The quantitative PCR assay used in this study detected ranaviral DNA in all sample types at some point during infection. The most-effective antemortem method for detecting ranaviral DNA in these turtles was qPCR on blood. At least one turtle blood sample was positive at every time point from 8 hours to 28 dpi. Another study on ranaviral infection in cryptodirid turtles found that oral swabs and whole blood had comparable sensitivities in turtles that were challenged with a ranaviral isolate via intramuscular injection.² We found that blood samples were consistently more sensitive for ranaviral detection compared with oral swabs from intramuscularly inoculated pleurodirid turtles. Oral swabs reacted in the ranaviral assay only on the last 3 time points, 16 dpi (1/4), 20 dpi (1/3), 24 dpi (1/2), and two of these reactors were samples from the animals that were euthanized due to severe clinical signs. Therefore, swabs may only be effective at identifying late-stage infections in Australian freshwater turtles. Similarly, oral swabs were also effective only in the late stages of ranaviral infection in experimentally inoculated wood frogs.¹¹ Studies of wild turtles have also demonstrated inconsistency in detection rate between sample types from the same turtles.^1,12,23 While ranaviral loads in blood samples from eastern box turtles (Cryptodira spp) peak first, oral swabs contained viral DNA for a longer period of time.¹⁸ It is possible that as infection continues (ie, past the 24 days of this study) more oral swabs from Krefft’s river turtles would have become positive. It is also unclear what the influence of reinfection would be on optimal sample choice.

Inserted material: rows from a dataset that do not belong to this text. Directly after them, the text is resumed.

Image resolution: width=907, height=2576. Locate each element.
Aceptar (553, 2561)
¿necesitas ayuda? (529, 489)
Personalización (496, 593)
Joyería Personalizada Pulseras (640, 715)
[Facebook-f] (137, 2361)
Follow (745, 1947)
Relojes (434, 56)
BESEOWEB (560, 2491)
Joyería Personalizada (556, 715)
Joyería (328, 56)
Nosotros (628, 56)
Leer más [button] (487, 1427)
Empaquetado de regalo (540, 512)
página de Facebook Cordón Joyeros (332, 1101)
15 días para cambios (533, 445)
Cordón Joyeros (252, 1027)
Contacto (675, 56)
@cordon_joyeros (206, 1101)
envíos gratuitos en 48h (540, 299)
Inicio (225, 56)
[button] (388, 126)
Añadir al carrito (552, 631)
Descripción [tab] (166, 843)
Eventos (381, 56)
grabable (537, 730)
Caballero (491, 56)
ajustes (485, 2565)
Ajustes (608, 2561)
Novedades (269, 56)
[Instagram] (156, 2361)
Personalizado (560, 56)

In a resource-constrained setting, collecting blood samples from Australian freshwater turtles with potential ranaviral infection should be prioritized over other nondestructive sample types. While blood samples were positive at all sampling points throughout infection, and therefore, potentially a good sample for detecting ranaviral DNA at any time during the infection, this may be artificial and a result of the inoculation route (ie, intramuscular injection) used in the study. Intramuscular injection is an effective method for producing ranaviral disease in turtles; however, we do not know the natural infection route for turtles, and we know clinical signs can change with inoculation route which may have implications for best sampling methods.⁴⁰ While oral swabs were not a sensitive diagnostic sampling method until late in infection, they may be more effective in studies of wild animals if ranaviral infection occurs orally. Future studies should examine this possibility by comparing the adequacy of different sample types in wild infections.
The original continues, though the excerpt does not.